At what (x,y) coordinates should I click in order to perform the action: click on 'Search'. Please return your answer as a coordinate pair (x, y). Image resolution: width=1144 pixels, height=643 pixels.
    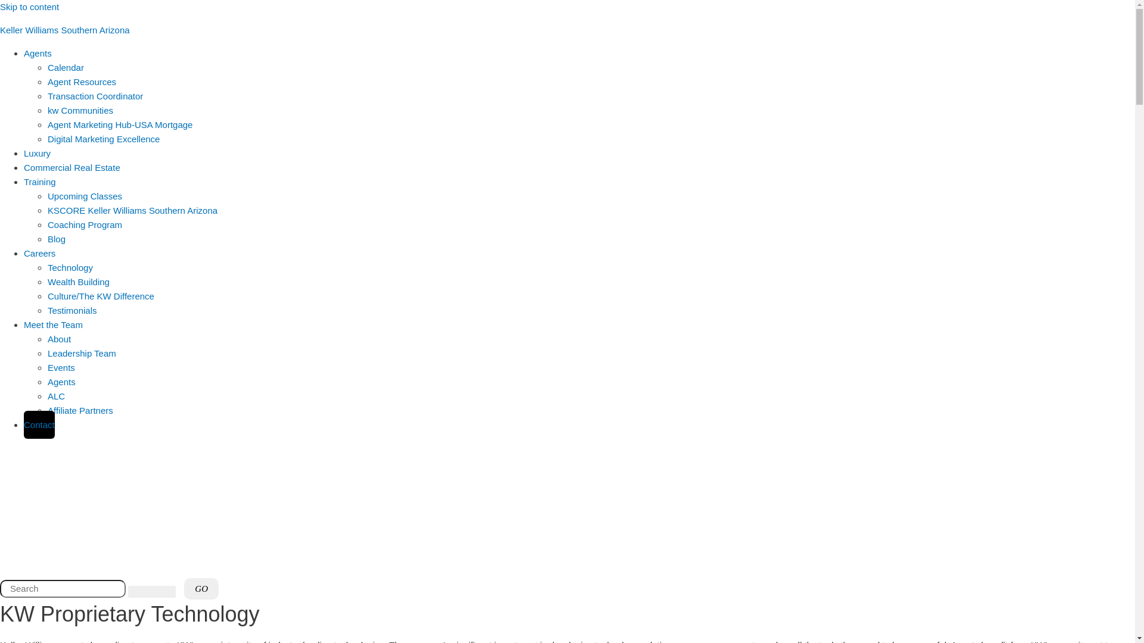
    Looking at the image, I should click on (62, 588).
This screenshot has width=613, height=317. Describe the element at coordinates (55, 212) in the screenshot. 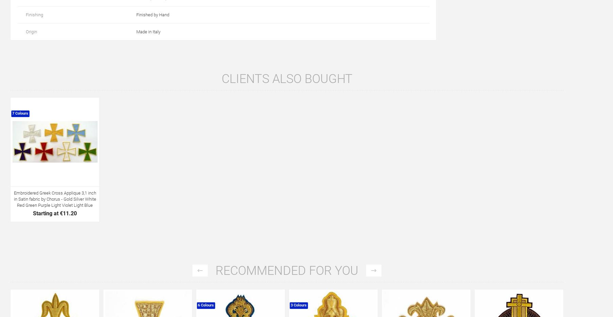

I see `'Starting at €11.20'` at that location.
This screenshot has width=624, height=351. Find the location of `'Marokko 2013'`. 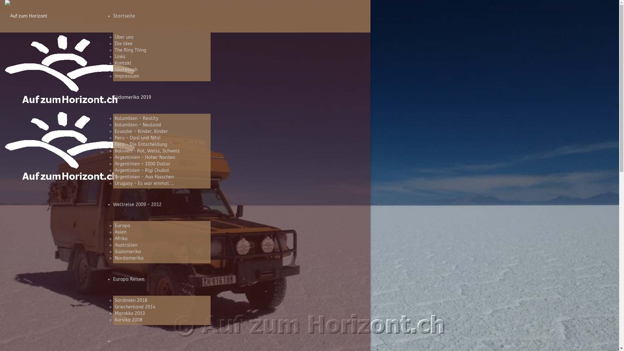

'Marokko 2013' is located at coordinates (129, 313).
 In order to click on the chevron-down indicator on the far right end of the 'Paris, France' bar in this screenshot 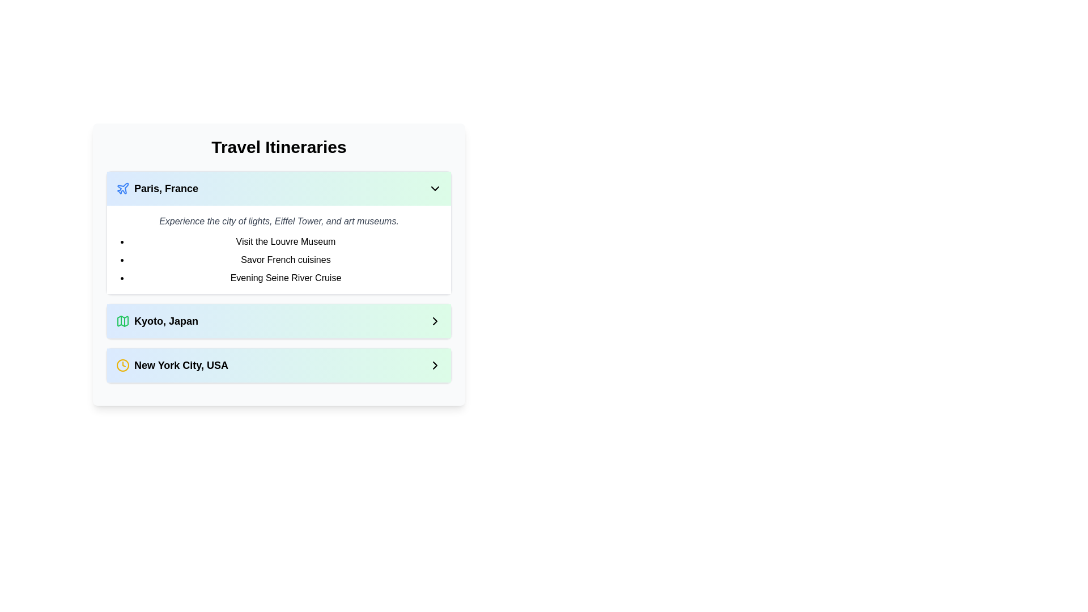, I will do `click(435, 188)`.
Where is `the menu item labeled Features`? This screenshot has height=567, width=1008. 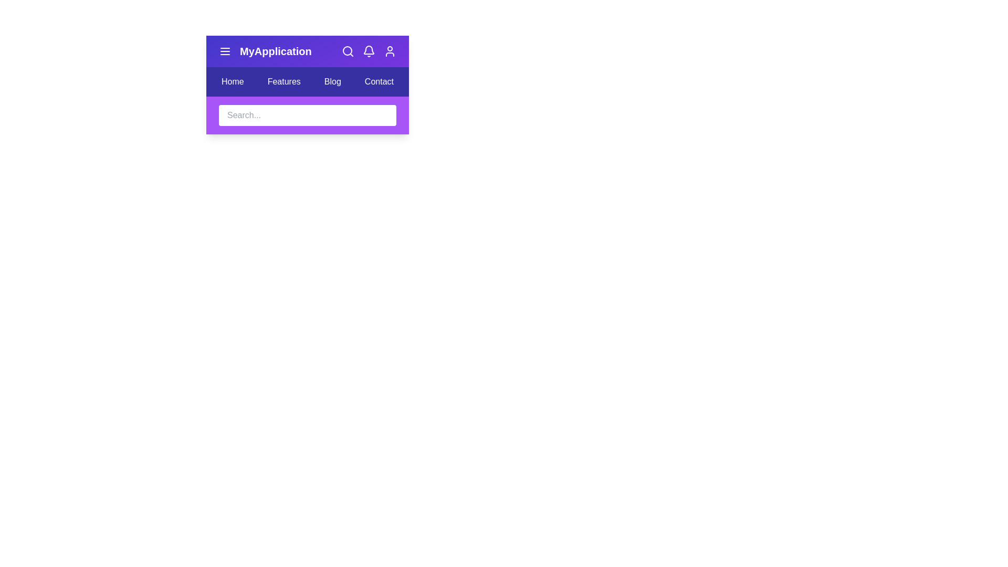 the menu item labeled Features is located at coordinates (284, 81).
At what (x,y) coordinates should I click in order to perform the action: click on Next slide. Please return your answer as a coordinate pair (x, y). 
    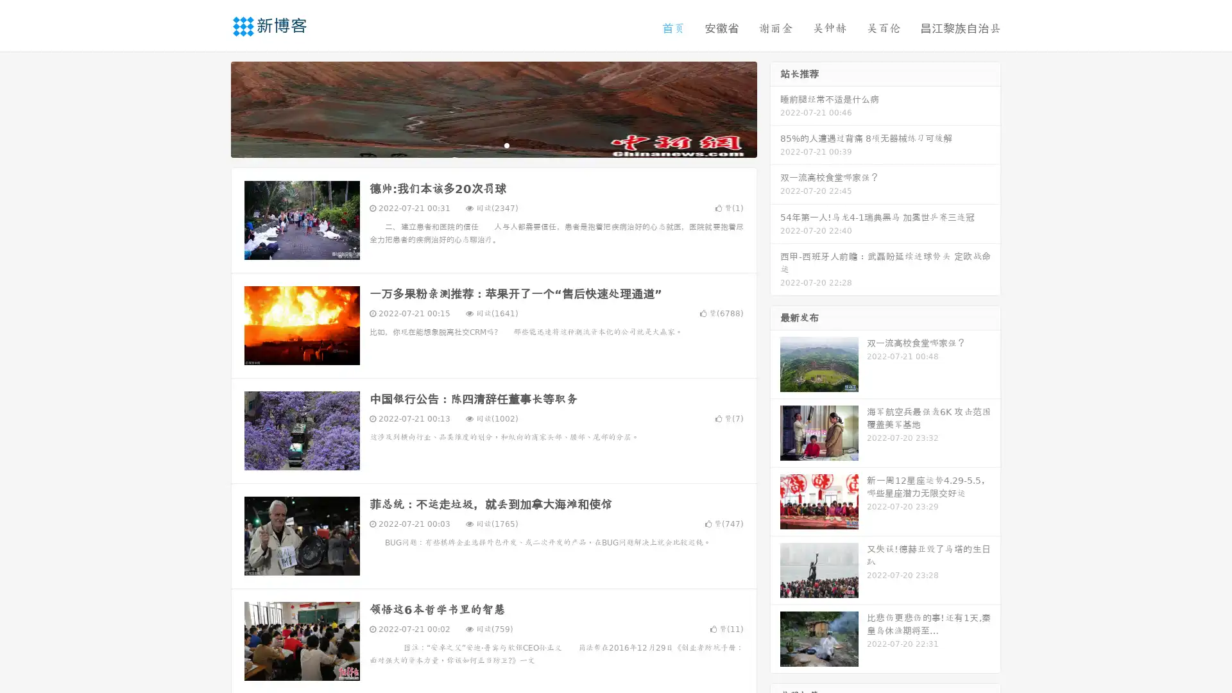
    Looking at the image, I should click on (775, 108).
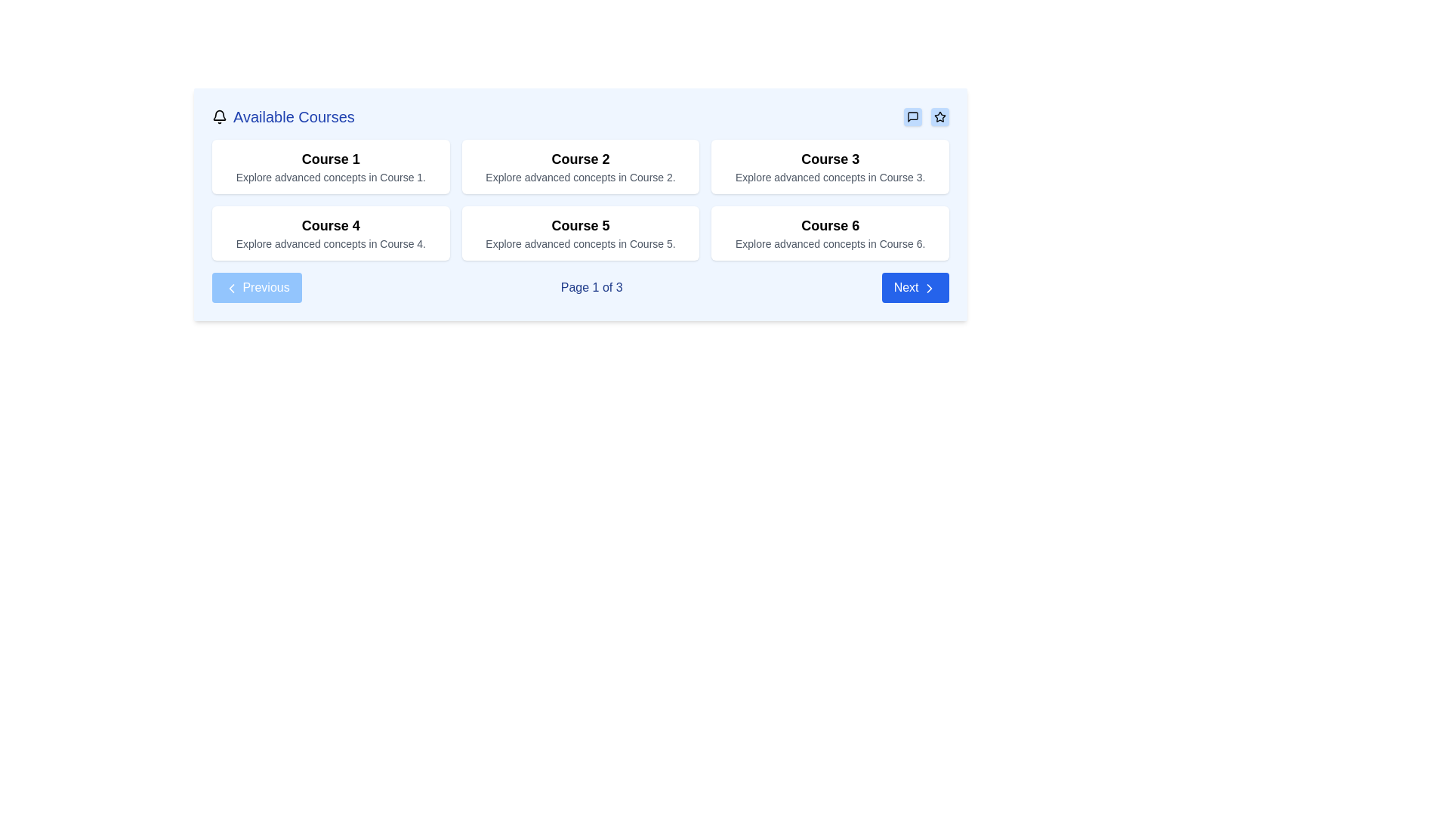  I want to click on the text label providing additional information about Course 3, which is located near the center-right of the layout within a white box with rounded corners and shadow effects, and is the second line of text underneath the header 'Course 3', so click(829, 177).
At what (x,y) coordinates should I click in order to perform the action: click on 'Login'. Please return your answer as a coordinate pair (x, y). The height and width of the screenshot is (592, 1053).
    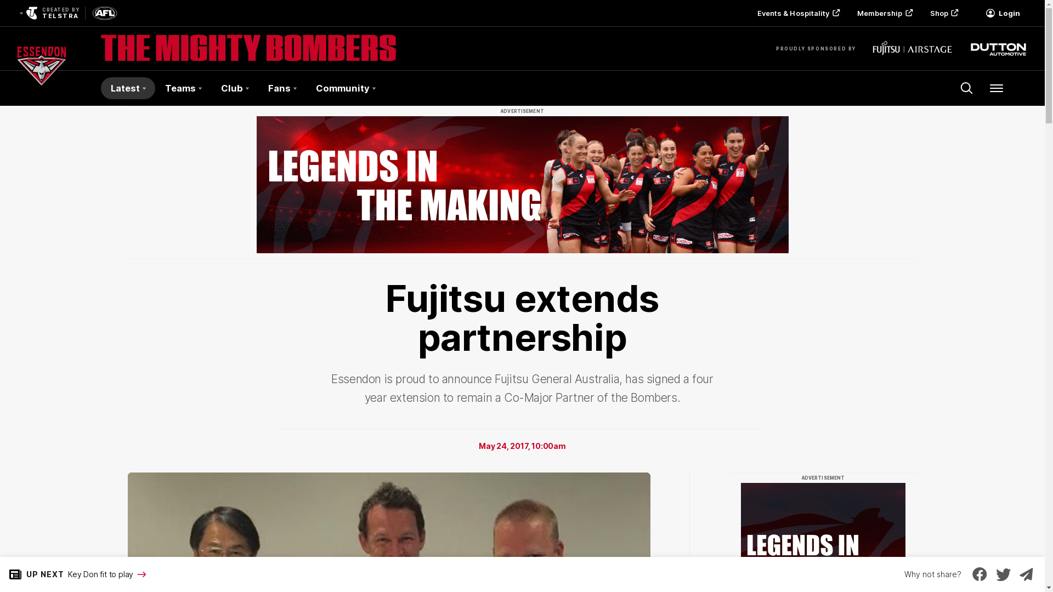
◇ ◇ ◇ ◇
Please copy the records above word for word, from the very beginning down to the line containing "coordinates (129, 313).", with that line included. Leave the pictures out of your copy.

Solution for this exercise:
At what (x,y) coordinates should I click in order to perform the action: click on 'Search'. Please return your answer as a coordinate pair (x, y). Image resolution: width=1144 pixels, height=643 pixels.
    Looking at the image, I should click on (62, 588).
This screenshot has width=613, height=317. Describe the element at coordinates (55, 212) in the screenshot. 

I see `'Starting at €11.20'` at that location.
This screenshot has width=624, height=351. Find the location of `'Marokko 2013'`. 

'Marokko 2013' is located at coordinates (129, 313).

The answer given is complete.